Is gene-editing ethical?
- Gene or Genome editing is a “method that lets scientists change the DNA of many organisms, including plants, bacteria, and animals. Editing DNA can lead to changes in physical traits, like eye color, and disease risk.”
- The discovery that gene editing could be used to treat diseases came with the fairly-recent discovery of the DNA double-helix structure in the 1950s by scientists James Watson and Francis Crick.
- A 2020 Pew Research poll indicates that 63% of global participants (those surveyed in the US, Canada, Europe, the Asian-Pacific region, Russian, and Brazil) “say scientific research on gene editing is a misuse - rather than an appropriate use - of technology.” However, 70% said it would be appropriate to “change a baby’s genetic characteristics to treat a serious disease the baby would have at birth.”
- CRISPR in gene-editing technology is short for “CRISPR-Cas9,” wherein Cas9 is a protein enzyme “that acts like a pair of molecular scissors, capable of cutting strands of DNA.” This technology allows scientists to target and edit certain sections of a DNA strand. The first US patients underwent the CRISPR gene-editing technique in 2019.
Genes dictate what we are and how we develop. Faulty genes can cause serious illnesses. Editing genes would, therefore, edit the very makeup of the individual. Gene modification is a simple, fast, and cost-effective technology that can identify and cut pieces of DNA. The goal is to remove faulty DNA to prevent disease and illness. In 2015, for example, an infant was cured of leukemia using this technique.
Gene editing enables the preservation of human life and dignity. If a disease can be pre-eliminated, exponential human suffering can be prevented. A life without serious illness is, quite simply, a better life. Another one of the specific functions of genome editing is identifying and eliminating that portion of DNA thought to cause miscarriage. If miscarriages can be prevented, then human life is being valued and preserved from inception to medical science's full extent and ability.
Furthermore, inherited diseases are passed through families via DNA. These include horrifying conditions such as Huntington's, Usher Syndrome, and Cystic Fibrosis—just to name a few. By eliminating those genes that code particular diseases at the start, an entire family can be spared developing an otherwise inevitable illness, through all future generations of a family line. Treatments for these diseases are also extensive, often painful, and expensive. The need for treatment is eliminated by eliminating the illness. This is a grand goal, one which spares the potential patient any future pain and suffering resulting from a disorder that could have been edited out. Sparing a person's pain and suffering is the manifestation of ethics and, therefore, genome editing must be concluded as such.

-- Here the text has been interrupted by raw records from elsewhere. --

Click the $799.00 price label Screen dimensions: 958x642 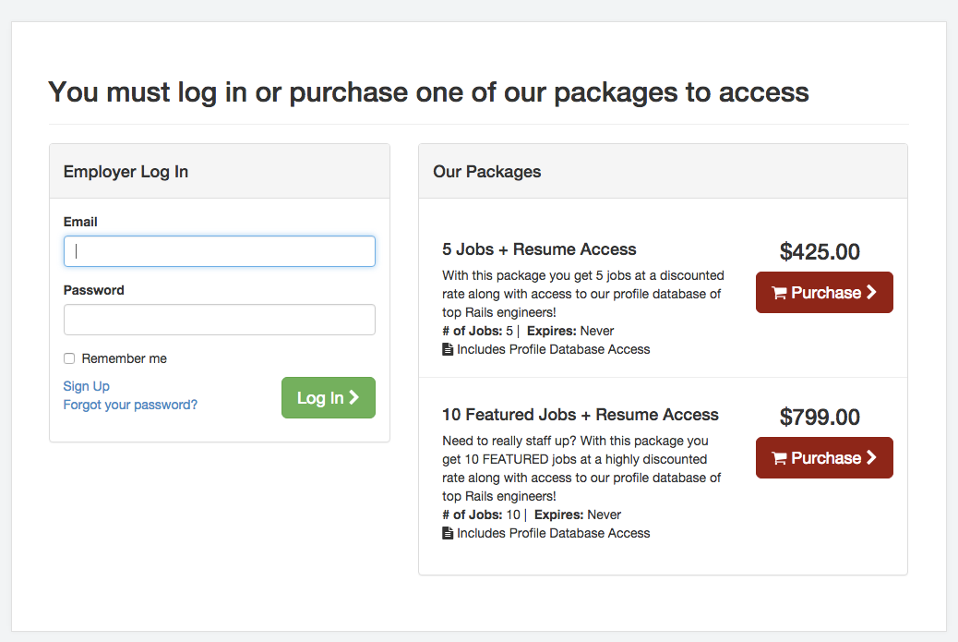coord(820,417)
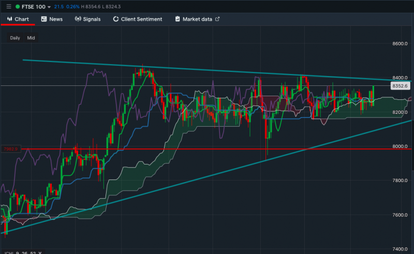Image resolution: width=414 pixels, height=254 pixels.
Task: Click the Signals broadcast icon
Action: (78, 19)
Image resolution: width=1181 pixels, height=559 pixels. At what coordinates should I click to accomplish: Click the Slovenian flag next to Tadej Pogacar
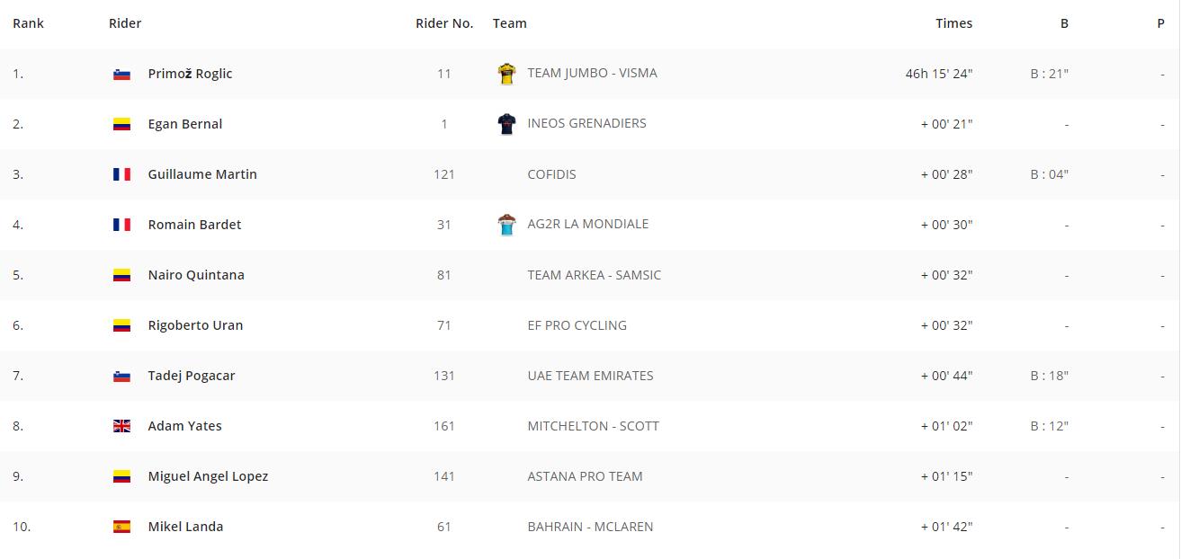(x=121, y=377)
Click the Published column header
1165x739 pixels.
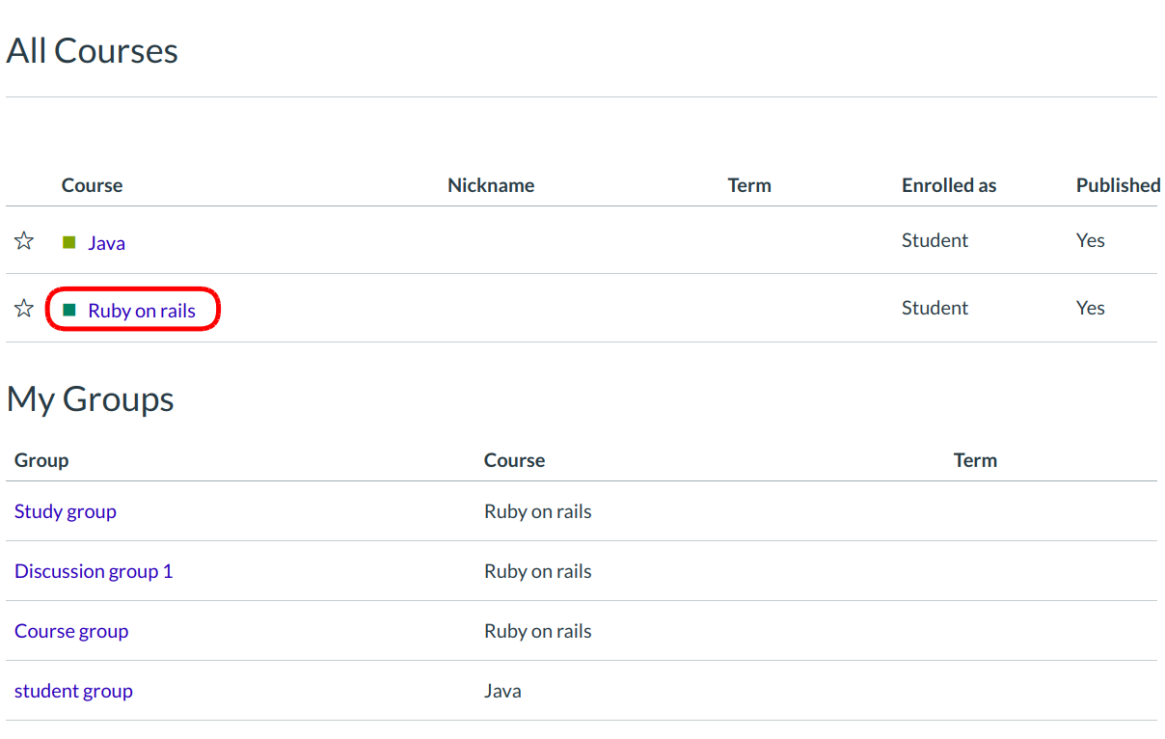[1118, 185]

In concept, gene-editing might seem innocent enough or so ingenious it can't be ignored. There's speculation that it could help prevent certain diseases, though this has yet to be proven. In any case, it's important to consider the moral and social consequences of editing genes in utero. First, there is the issue of testing. Obviously, to know in detailed depth how gene-editing affects a person long-term, experiments must be performed on human patients. It is unclear how the process will impact a pregnant mother or if it will result in the child's possible health consequences.
For example, one study in Hong Kong claims to have produced two children with a deleted gene that is susceptible to HIV. In doing so, however, the scientists may have created what is called 'off-target' alterations, putting the children at risk for cancer and other health-related issues. Likewise, there is the problem of consent. The person most affected by gene-editing is the unborn child, who is unable to weigh the risks and benefits or make their own informed decision. This doesn't qualify as the typical healthcare choice made by parents on behalf of their children; editing the human body's genetic makeup without knowing the dangers is an irresponsible gamble.
Children should be loved and accepted as they are. Gene-editing, whether for medical or non-medical purposes, is purely the assertion of preference by the parent(s) and is therefore unethical. No amount of scientific alteration can protect a person from every illness or enduring feelings of insecurity about their appearance in some way.